[Raw records]

###

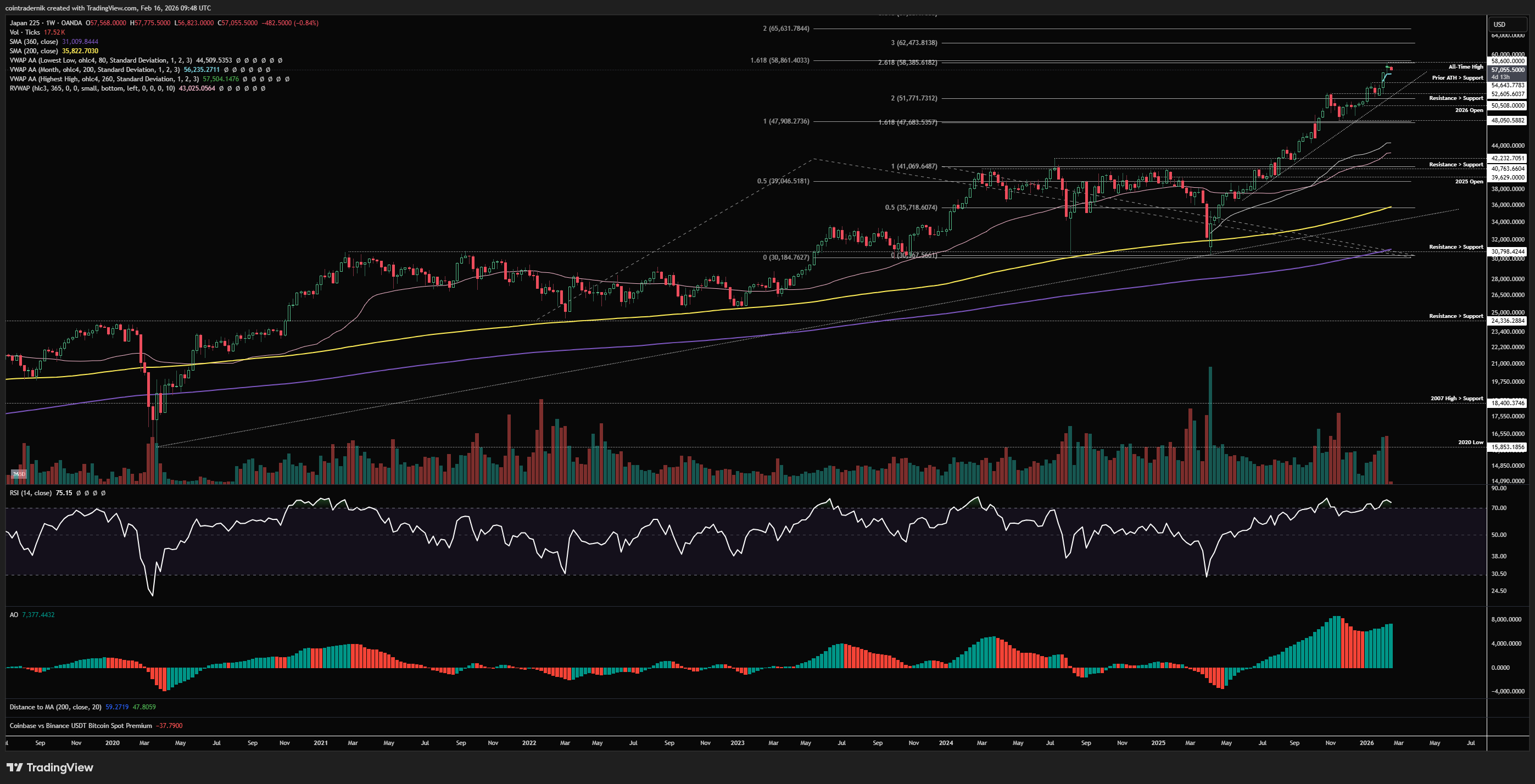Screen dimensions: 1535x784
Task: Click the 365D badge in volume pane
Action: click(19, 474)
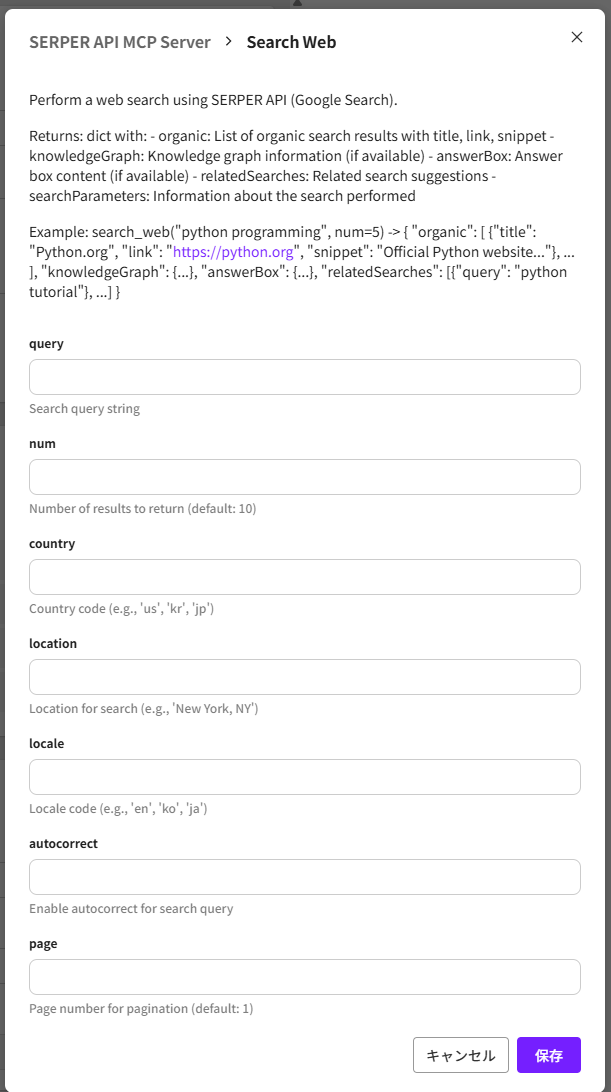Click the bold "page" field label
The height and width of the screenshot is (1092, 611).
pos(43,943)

###

■ **WHAT THE TASK ASKS**: Reproduce every row above word for word, leaving out the pictures.

■ **SOLUTION**:
Screen dimensions: 1535x784
Task: Click the 365D badge in volume pane
Action: click(19, 474)
Click the bold "page" field label
The height and width of the screenshot is (1092, 611).
pos(43,943)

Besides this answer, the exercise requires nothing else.